Il est vrai que tu étais une enfant d’acteur, et lorsque les tiens jouaient, ils voulaient être vus. Mais toi, tu dégénéras. Pour toi cette profession devait devenir ce qu’avait été pour Mariana Alcoforado, sans qu’elle s’en doutât, le voile de religieuse : un travestissement, épais et assez durable pour qu’il fût permis d’être derrière lui malheureuse sans restriction, avec la même instante ferveur qui fait bienheureux les bienheureux invisibles. Dans toutes les villes où tu vins, ils décrivirent tes gestes ; mais ils ne comprenaient pas comment, perdant de jour en jour l’espoir, tu levais toujours un poème devant toi pour qu’il te cachât.
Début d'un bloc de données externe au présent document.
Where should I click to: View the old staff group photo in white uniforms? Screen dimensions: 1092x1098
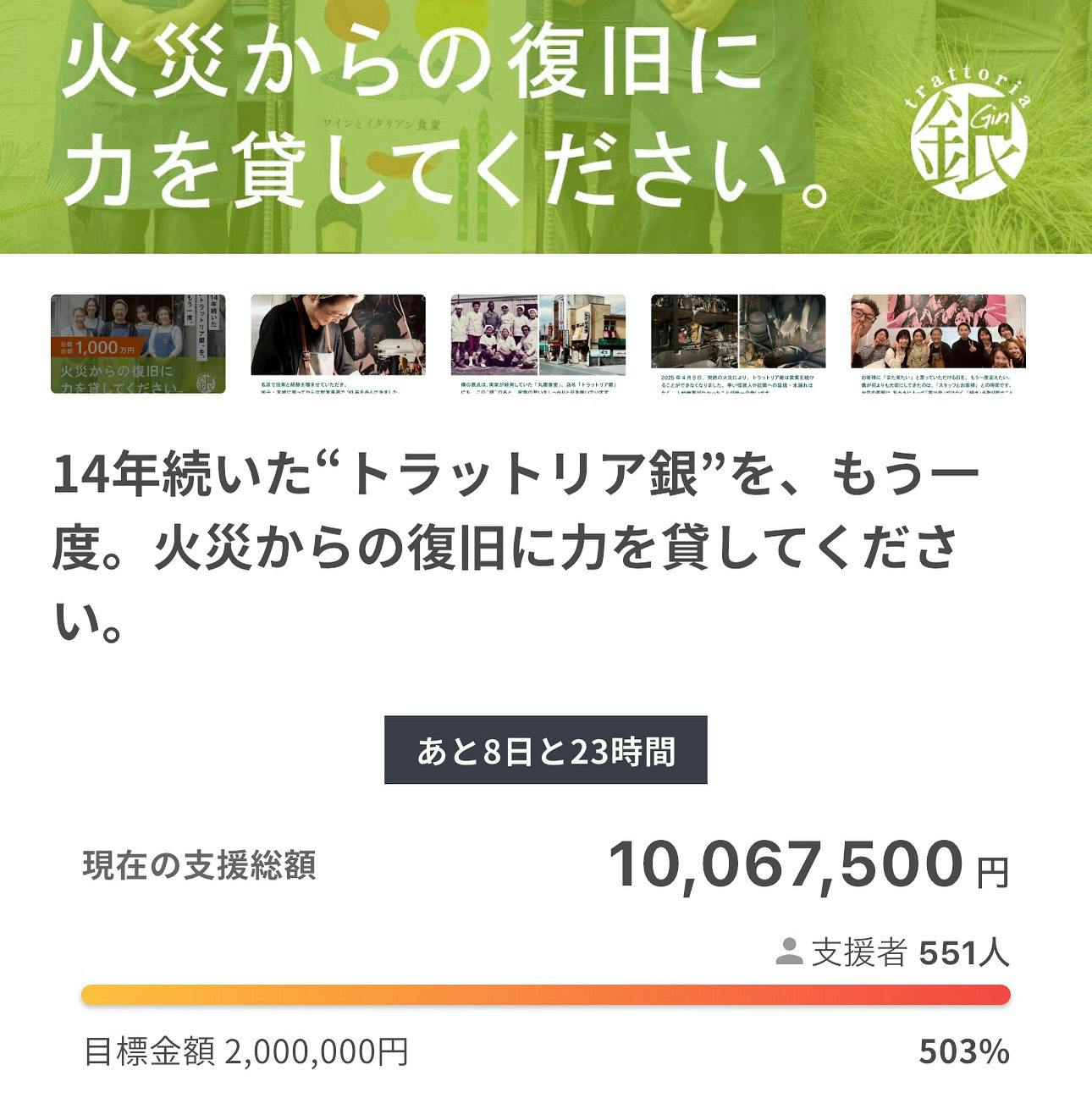coord(494,335)
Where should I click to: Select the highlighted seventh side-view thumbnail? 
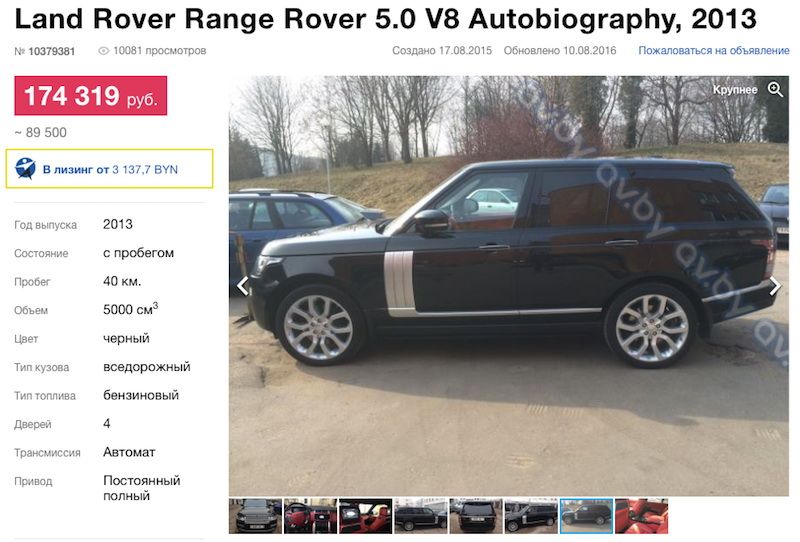tap(586, 516)
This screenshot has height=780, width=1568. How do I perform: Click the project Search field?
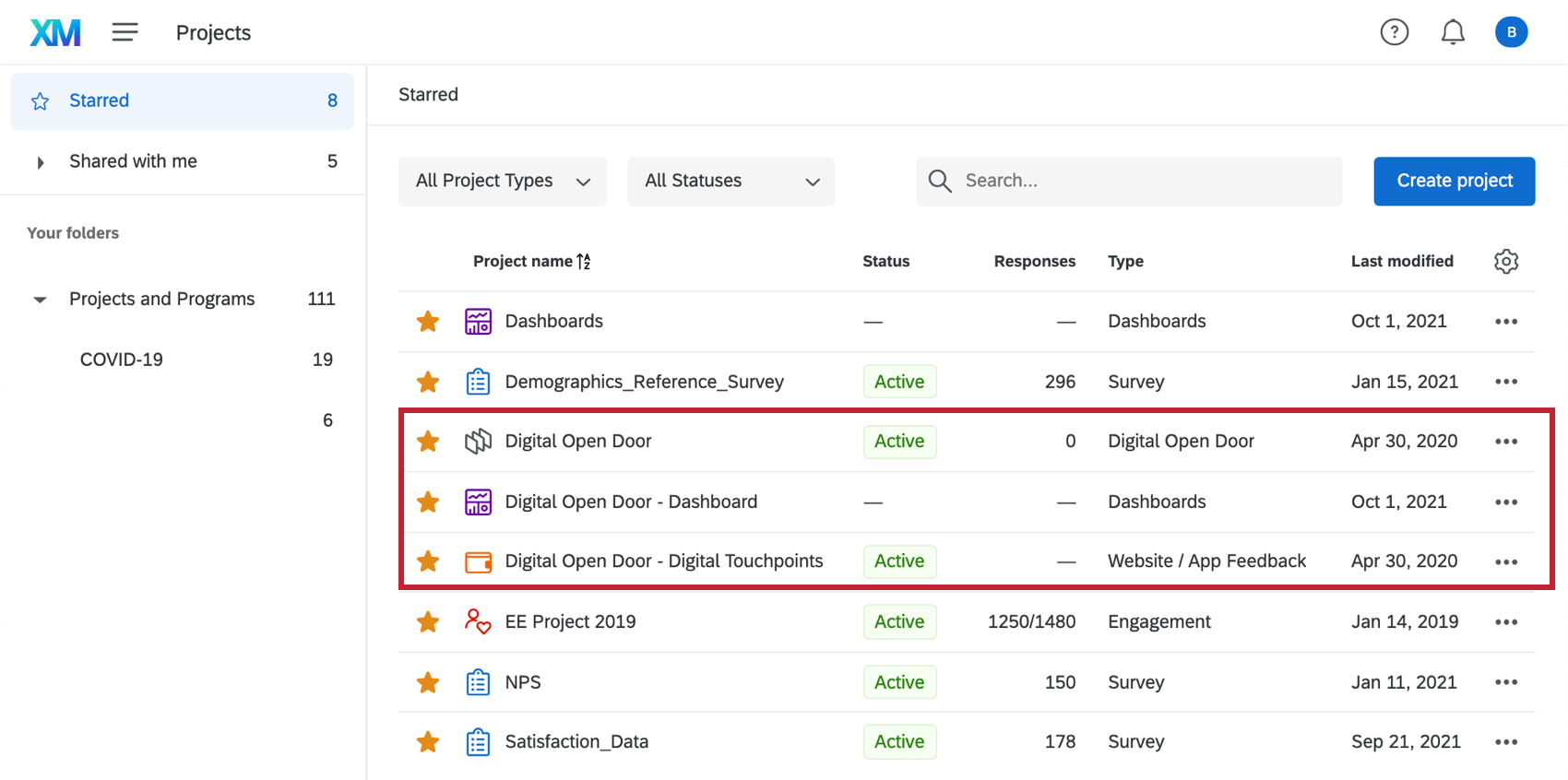pos(1144,181)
Tu tenais tes cheveux, tes mains, ou un autre objet épais, devant les endroits translucides ; tu ternissais de ton haleine ceux qui étaient transparents ; tu te faisais petite, tu te cachais comme les enfants se cachent, et alors tu avais ce bref cri de bonheur, et tout au plus un ange aurait pu te chercher. Mais lorsque tu levais prudemment les yeux, il n’y avait pas de doute qu’ils t’eussent vue tout le temps, dans cet espace laid, creux, aux yeux innombrables : toi, toi, toi, et rien que toi.

Et tu avais envie d’étendre vers eux ton bras plié, avec ce signe du doigt qui conjure le mauvais œil. Tu avais envie de leur arracher ton visage dont ils se nourrissaient. Tu avais envie d’être toi-même. Ceux qui te donnaient la réplique sentaient tomber leur courage ; comme si on les avait enfermés avec une panthère, ils rampaient le long des coulisses et ne disaient que ce qu’il fallait pour ne pas t’irriter. Mais toi, tu les tirais en avant, tu les posais là, et tu agissais avec eux comme avec des êtres réels. Et ces portes flasques, ces rideaux trompeurs, ces objets sans revers te poussaient à la réplique. Tu sentais comme ton cœur se haussait indéfiniment, jusqu’à une réalité immense, et, effrayée, tu essayais encore une fois de détacher de toi leurs regards, comme les longs fils de la Vierge.

Mais alors ils éclataient déjà en applaudissements, par crainte du pire : comme pour détourner d’eux, au dernier moment, ce qui aurait dû les contraindre à changer leur vie.